## TRECHO DO DOCUMENTO

########

Para o sociólogo Manuel Castells, há elementos semelhantes entre os protestos de rua que ocorreram em 2015 e aqueles de 2013. “Ambos são movimentos em rede, espontâneos (ainda que haja intervenção de políticos), representativos dos novos tipos de movimentos sociais na sociedade de rede. Os dois concentram sua crítica na corrupção política de todo o sistema político. Mas são muito distintos. Pela composição de classe, popular em 2013 e de classe média-alta em 2015. Pela sua idade, muito mais jovem em 2013. Pela sua ideologia: crítica e antissistema em 2013, neoliberal, com, alguma tendência golpista em 2015. E pelo seu objetivo: a mudança social em 2013. A diminuição da presidente e ataque à esquerda e ao PT, com apoio do PSDB, em 2015. Ideologicamente, portanto, são muito distintos.”

########

## MATERIAL FORNECIDO
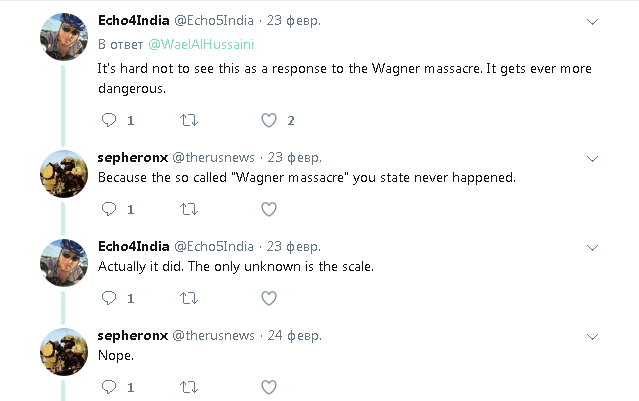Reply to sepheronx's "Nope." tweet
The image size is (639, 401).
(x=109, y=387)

########

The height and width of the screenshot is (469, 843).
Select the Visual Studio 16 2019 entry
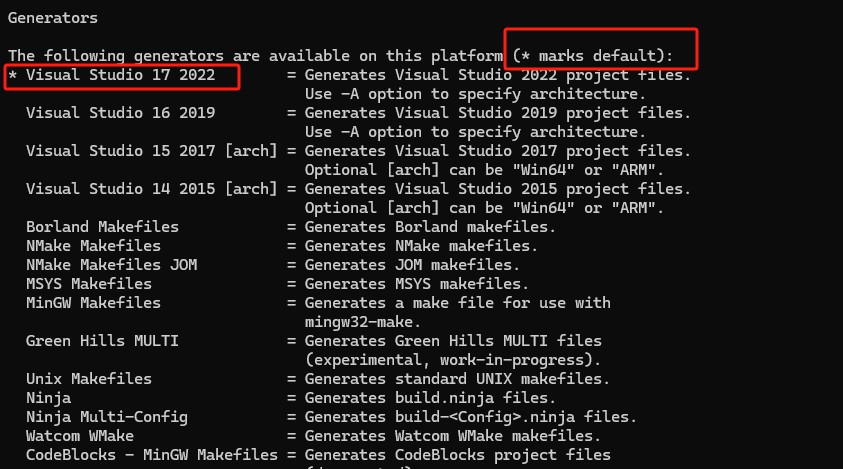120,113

########

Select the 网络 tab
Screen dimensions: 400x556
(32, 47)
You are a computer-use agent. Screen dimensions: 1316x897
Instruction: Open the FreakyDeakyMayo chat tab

########

## EXERCÍCIOS PROPOSTOS
(1) Responda às perguntas abaixo com base no trecho sobre os protestos de rua.
(a) Segundo Castells, em que os dois movimentos concentram sua crítica?
(b) Qual era a composição de classe dos protestos de 2015?
(c) Qual era o objetivo dos protestos de 2013?
(2) Escreva a continuação do trecho sobre os protestos de rua a partir da última frase apresentada.

## RESPOSTAS DOS EXERCÍCIOS
(1)
(a) Na corrupção política de todo o sistema político.
(b) Classe média-alta.
(c) A mudança social.

(2)
Porém, a análise do buzz na rede durante aqueles dias aponta no sentido contrário. Foi em junho de 2013 que “autoridades” de direita surgiram pela primeira vez como mobilizadoras na internet. “A partir do dia 17, que foi quando rolou aquela pancadaria, junho já estava em disputa. A análise da rede deles mostra que quem estava chamando era gente na raiz dessa direita”, explica Sérgio Amadeu. Entre as páginas que conseguiram atrair grande repercussão em seus posts, estudadas pela Interagentes, já aparecem nomes como A Verdade Nua e Crua, o Movimento Contra a Corrupção (MCC) e Quero o Fim da Corrupção – além do Anonymous Brasil, grupo que, diferentemente do movimento internacional, no Brasil propaga bandeiras de direita. “O discurso da direita manteve-se estável desde então”, diz Amadeu. “A direita gostou da rua”, complementa Tiago Pimentel, também da Interagentes. Páginas que propagam a luta contra a corrupção, como o MCC, cresceram exponencialmente durante os protestos. Aberta no começo de 2010, a fanpage do MCC no Facebook tinha angariado alguns milhares de fãs até o início de 2013. Hoje, ela tem mais de 1,4 milhão. Em maio, um post propondo “Joaquim Barbosa para presidente em 2108” obteve mais de 124 mil compartilhamentos.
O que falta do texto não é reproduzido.